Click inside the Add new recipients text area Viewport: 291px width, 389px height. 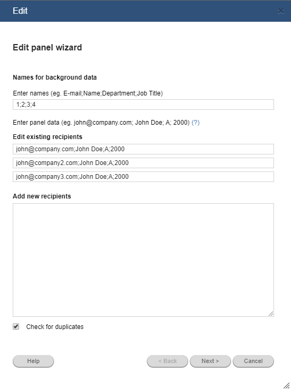(x=143, y=260)
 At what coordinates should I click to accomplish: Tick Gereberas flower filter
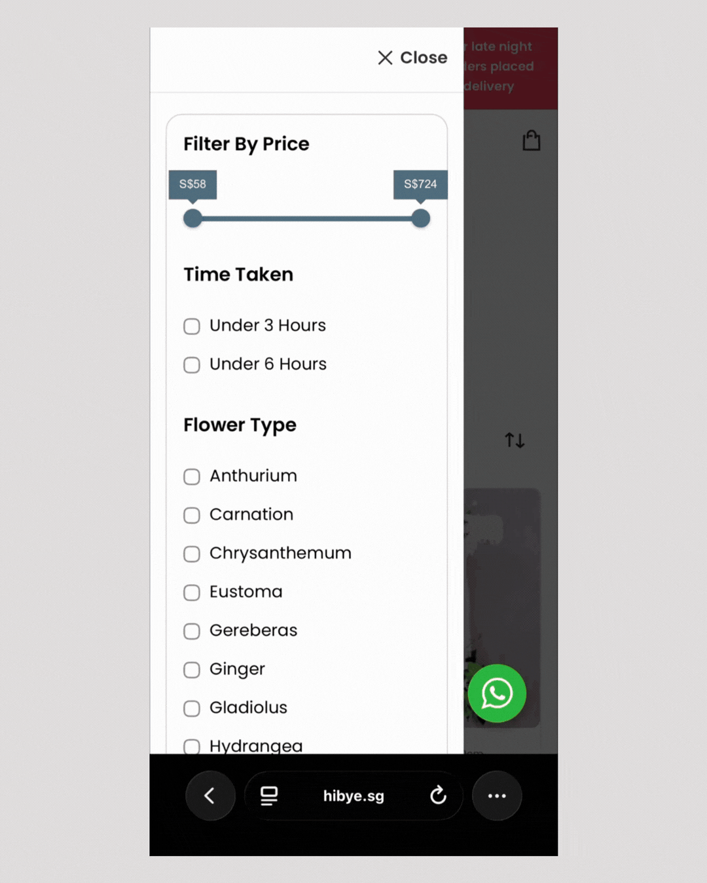pyautogui.click(x=192, y=631)
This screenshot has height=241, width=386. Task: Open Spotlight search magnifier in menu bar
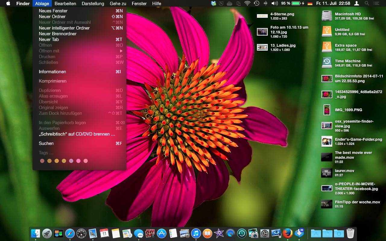pos(367,4)
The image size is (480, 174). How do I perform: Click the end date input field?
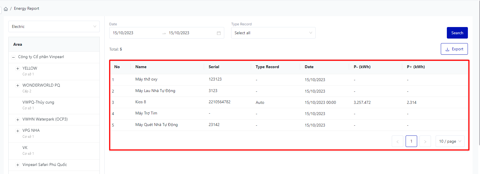pyautogui.click(x=190, y=33)
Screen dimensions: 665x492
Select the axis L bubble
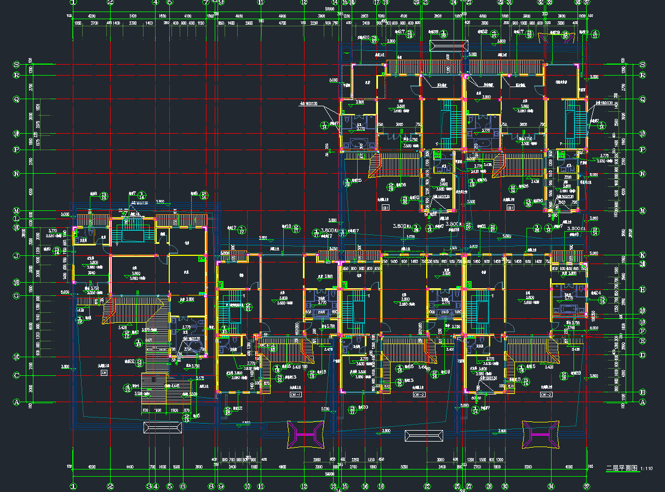point(16,219)
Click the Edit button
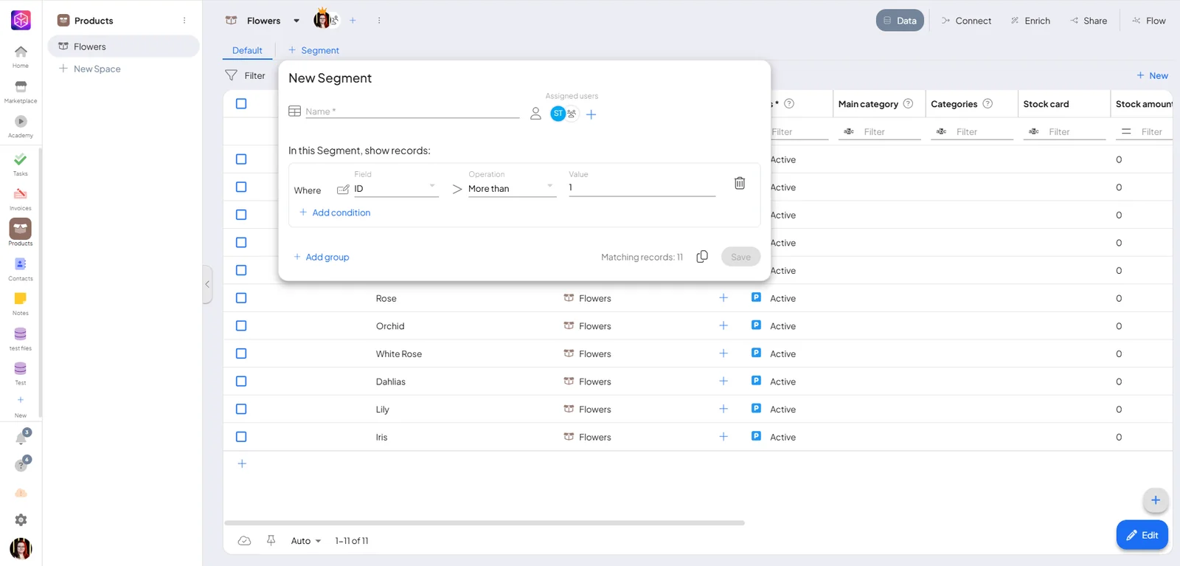 (1142, 535)
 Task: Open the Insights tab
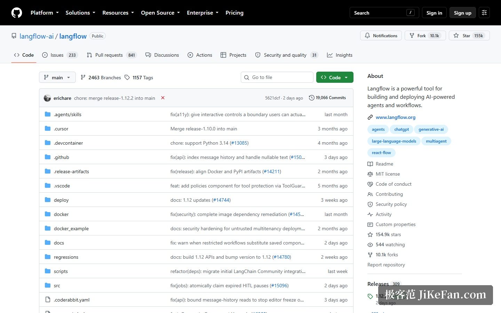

------------------------------------

**Task to complete**:
Your copy should consist only of the lines from the one containing "Select the axis L bubble" through the last line of the entries above, reproduced exactly, without pictures.

**The answer**:
Select the axis L bubble
point(16,219)
Click the Edit button
 (1142, 535)
 Task: Open the Insights tab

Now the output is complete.